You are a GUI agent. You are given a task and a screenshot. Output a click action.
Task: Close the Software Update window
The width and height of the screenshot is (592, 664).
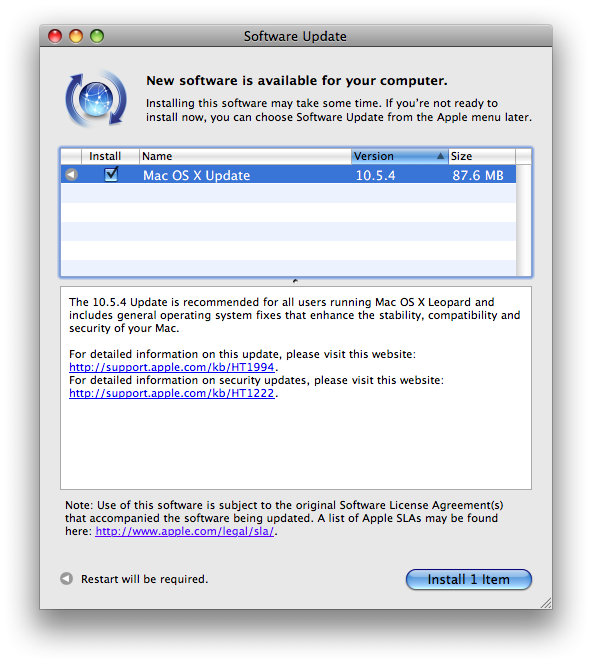coord(55,36)
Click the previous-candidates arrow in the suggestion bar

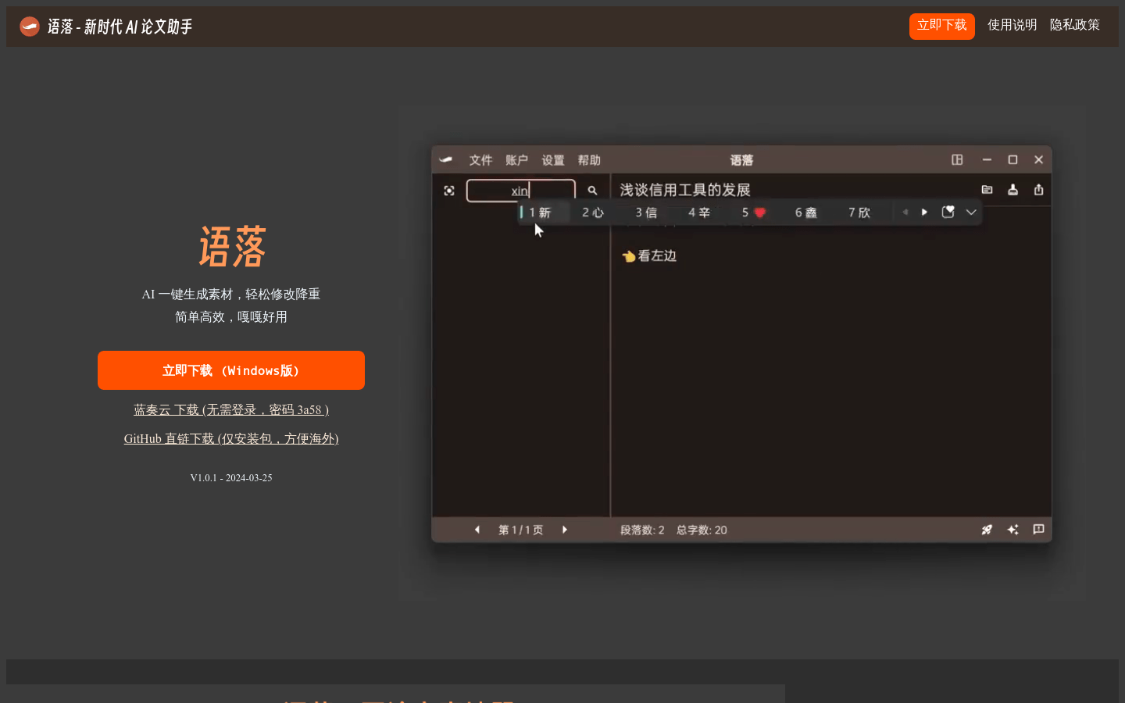point(904,212)
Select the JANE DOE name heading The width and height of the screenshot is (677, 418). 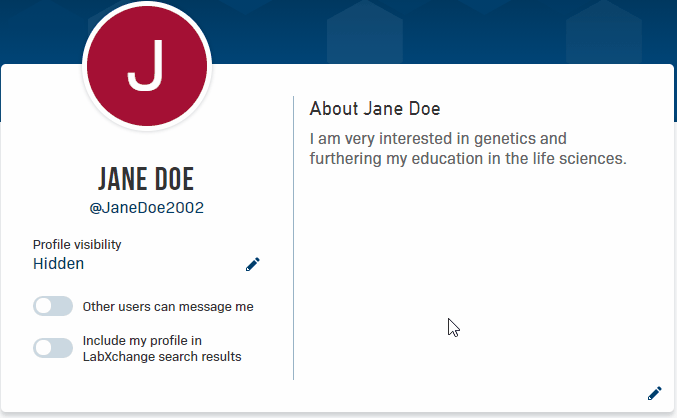click(146, 180)
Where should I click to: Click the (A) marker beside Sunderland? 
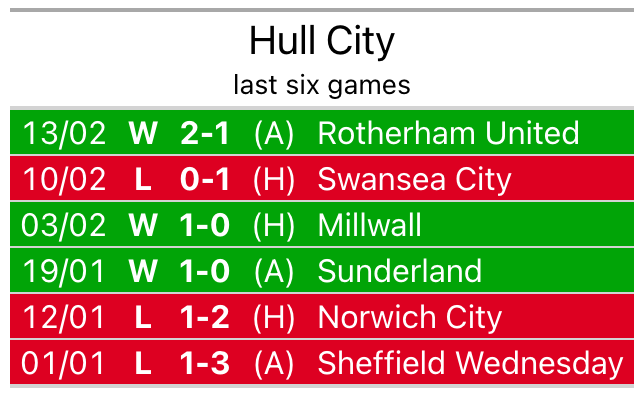[274, 272]
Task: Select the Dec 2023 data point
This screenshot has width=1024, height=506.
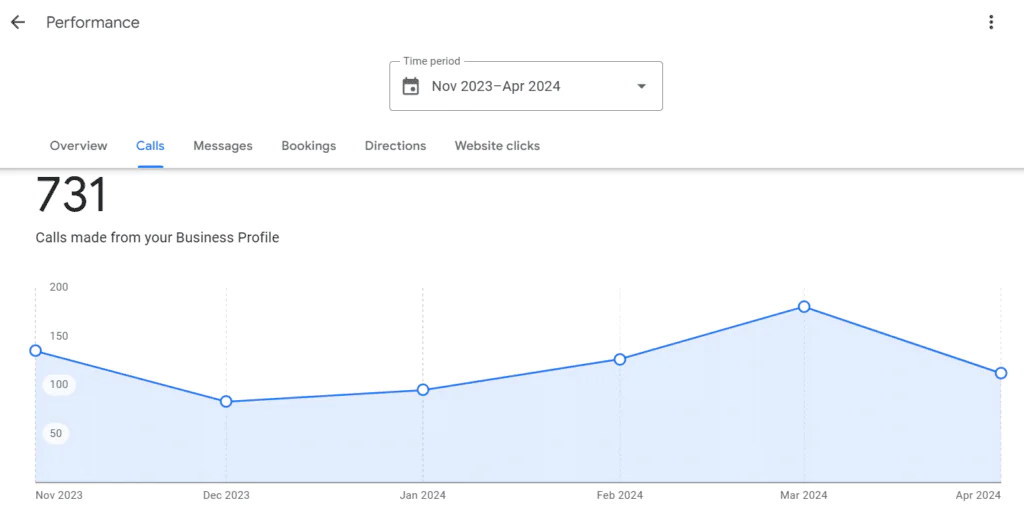Action: coord(226,402)
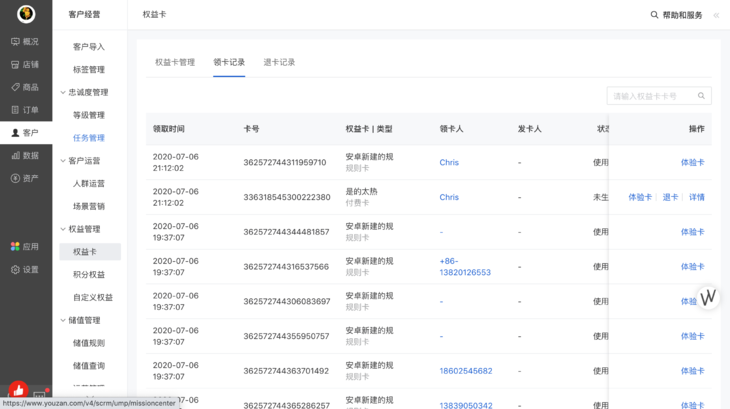The image size is (730, 409).
Task: Open the 店铺 store icon
Action: coord(15,65)
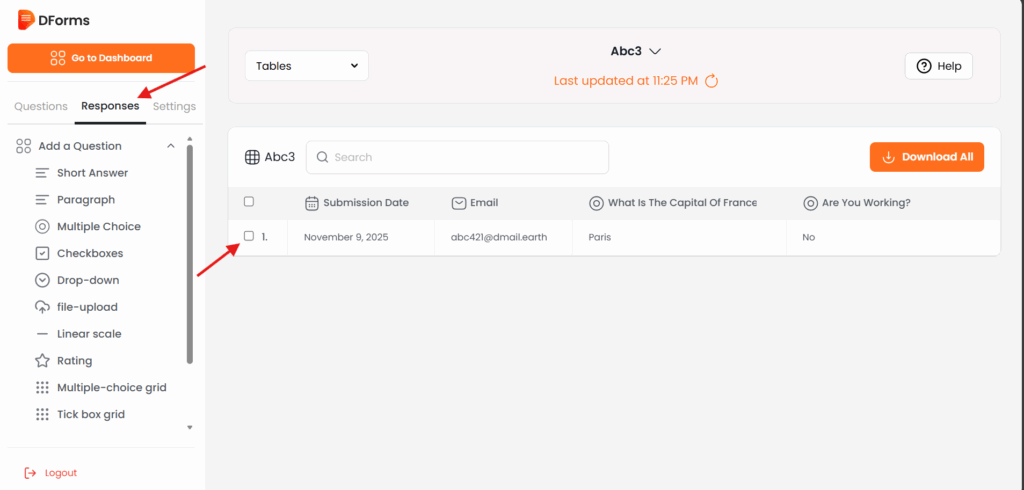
++++
● **Work item**:
Without any pictures, write out the lines running from the one containing "Where should I" through the end of the listing above, both included, exactly as given.

● **Solution**:
Where should I click to: Click the (A) marker beside Sunderland? 
[274, 272]
Task: Select the Dec 2023 data point
This screenshot has width=1024, height=506.
Action: coord(226,402)
The image size is (730, 409).
Task: Open the 店铺 store icon
Action: coord(15,65)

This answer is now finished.